Palermo, Iachini: "Perchè Lafferty a partita in corso? Sapevo che avrebbe fatto gol...!"
Il mister rosanero Beppe Iachini è soddisfatto della prestazione dei suoi e per il primo derby vinto in Serie B ha una dedica speciale e si gode le nove vittorie fuori casa. Glissa invece sull'episodio incriminato del rigore non dato al Trapani.
"Il Palermo è una squadra che lavora settimanalmente, non mi piace parlare di mentalità vincente ma di atteggiamento giusto con i ragazzi hanno avuto una crescita esponenziale sul piano del gioco.

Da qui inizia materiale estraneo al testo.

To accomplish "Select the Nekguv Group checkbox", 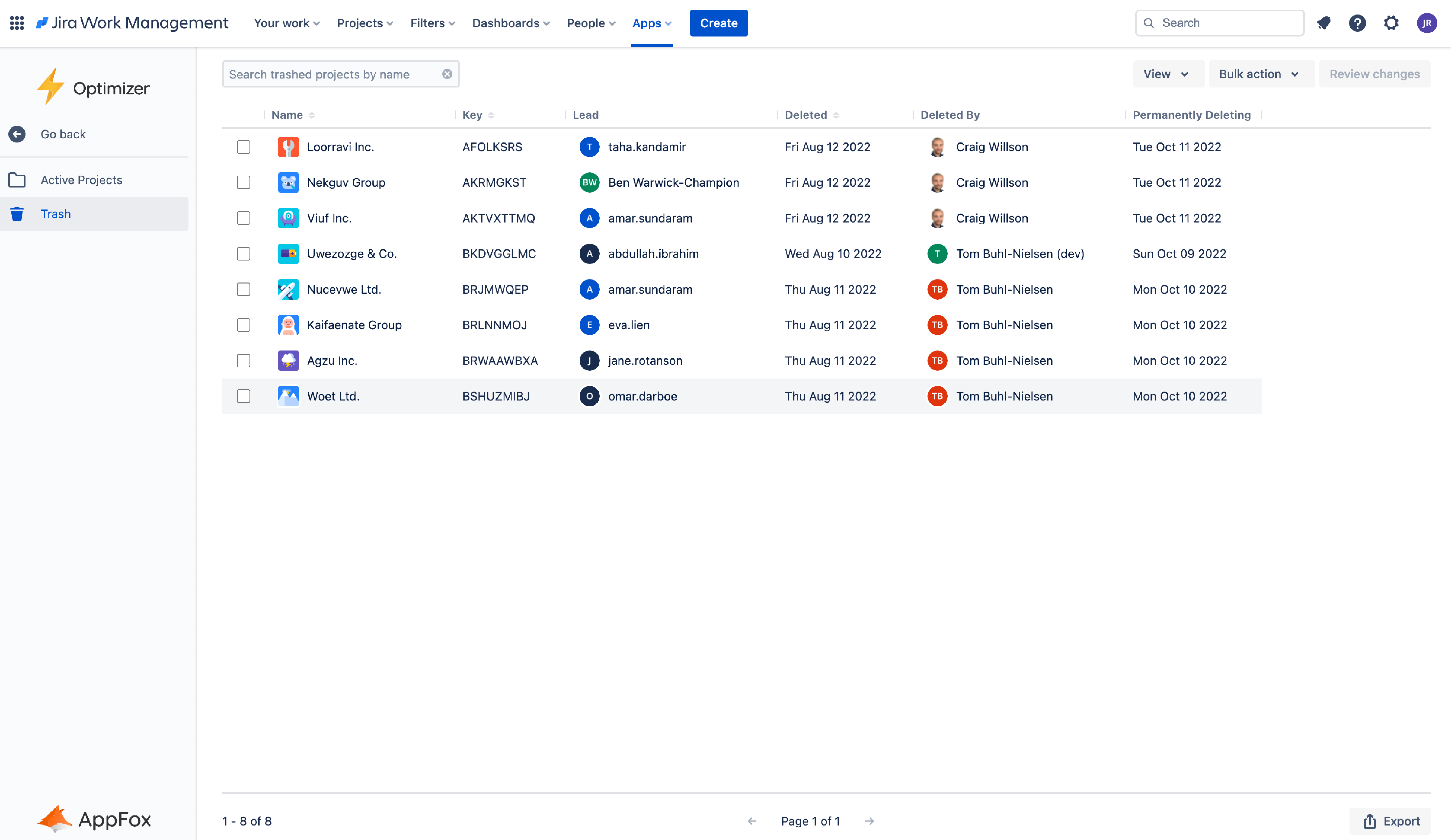I will [244, 182].

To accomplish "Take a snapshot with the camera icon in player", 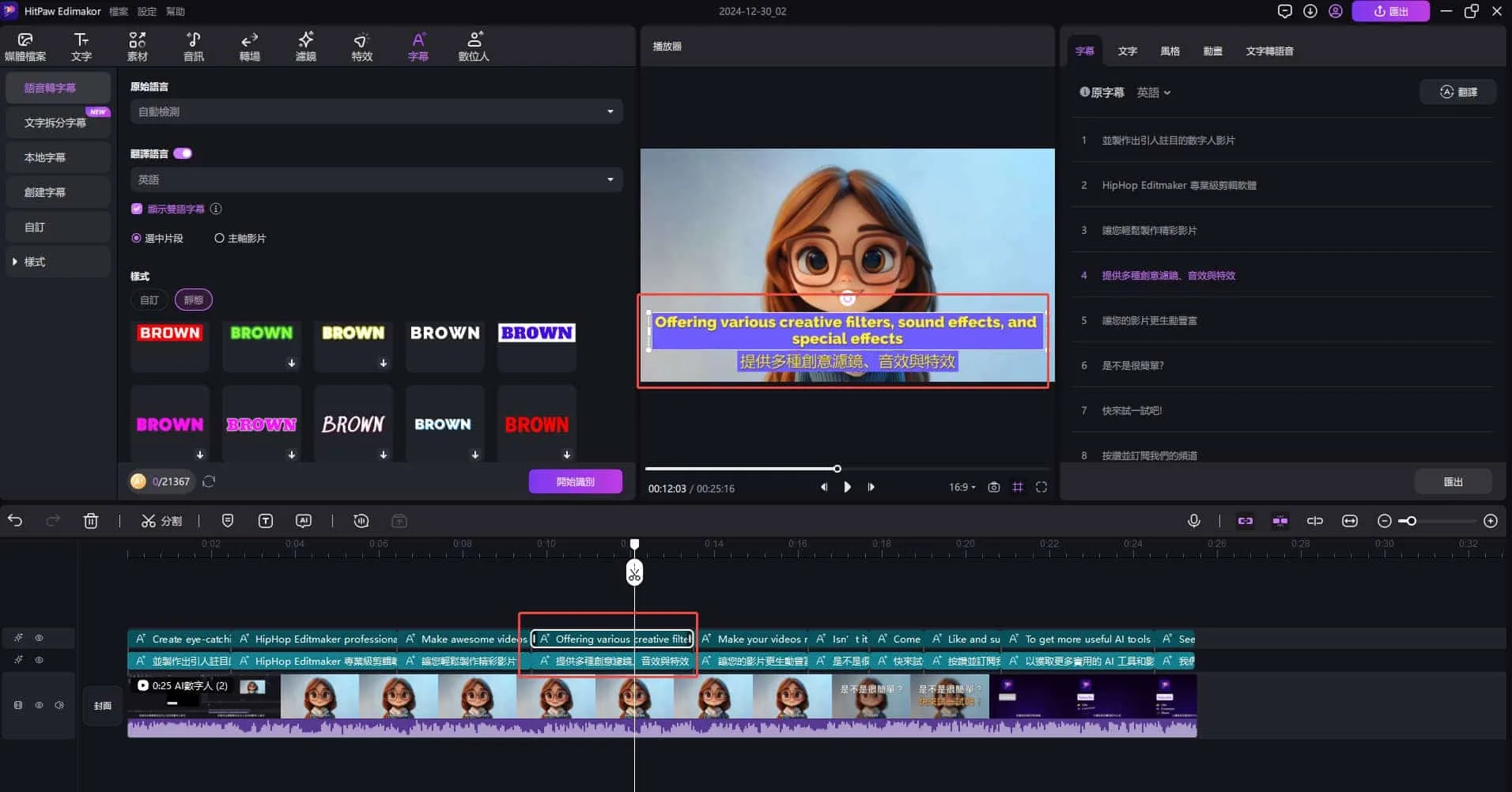I will 994,487.
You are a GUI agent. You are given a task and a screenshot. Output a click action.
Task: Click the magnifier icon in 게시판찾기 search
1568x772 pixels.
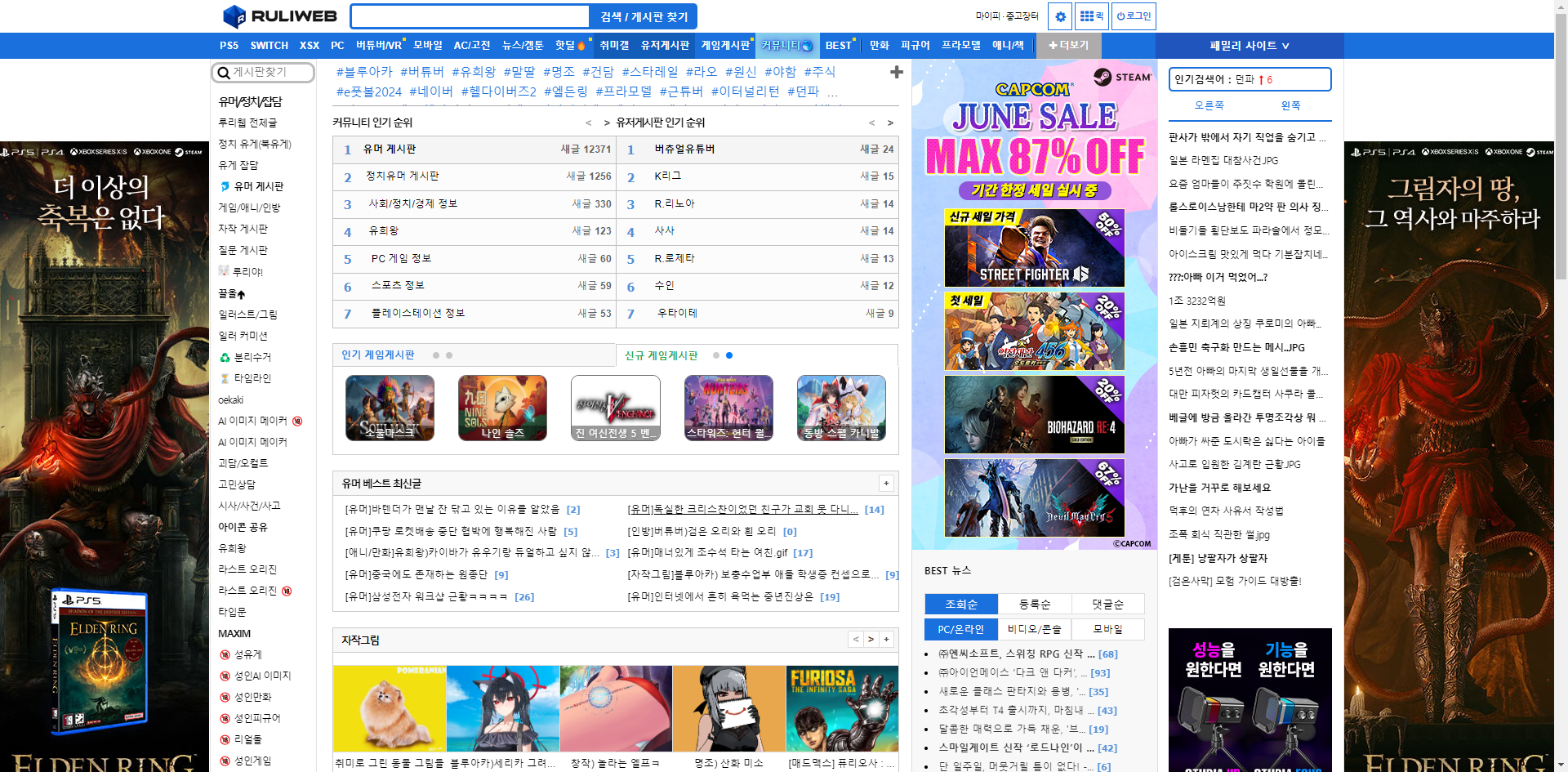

Oggi abbiamo affrontato una squadra ben messa in campo come il Trapani che in casa propria ha sempre dominato, sapevamo che ogni errore poteva essere pagato a caro prezzo e ci voleva un grande Palermo per affrontarli e abbiamo fatto bene. Abbiamo dato varietà al nostro tema d'attacco, sia sulle fasce sia in profondità, sia con l'inserimento degli interni e degli esterni; giocando bene sia sul piano della velocità, sia senza palla, credendoci fino alla fine e riuscendo a frenare le ripartenze degli avversari. Nel primo tempo abbiamo sfiorato il gol in qualche circostanza, nella ripresa, abbiamo osato qualcosa di più e siamo andati in vantaggio. Poi il Trapani è stato bravo a crederci ed ha rischiato qualcosa.
Una vittoria che entra nella storia ed è un segno di riconoscenza nei confronti del presidente Zamparini al quale dedichiamo il successo al Presidente Zamparini, che ha portato il grande calcio a Palermo. 9 vittorie fuori casa non capitano tutti i giorni.
Quando si lavora come squadra, si punta a far bene giorno dopo giorno, ci siamo conosciuti piaciuti e si proponeva il lavoro tecnico ben assimilato come squadra e stiamo affrontando tutte le partite con la massima concentrazione; guai a mollare. Lafferty era un imput in più per continuare a credere nella vittoria, se non l'ho schierato dall'inizio era perchè con la sua rapidità era meglio metterlo dopo, sapendo che sarebbe stato letale in zona gol.
Il rigore per il Trapani? E' stata un'azione molto veloce non saprei dire".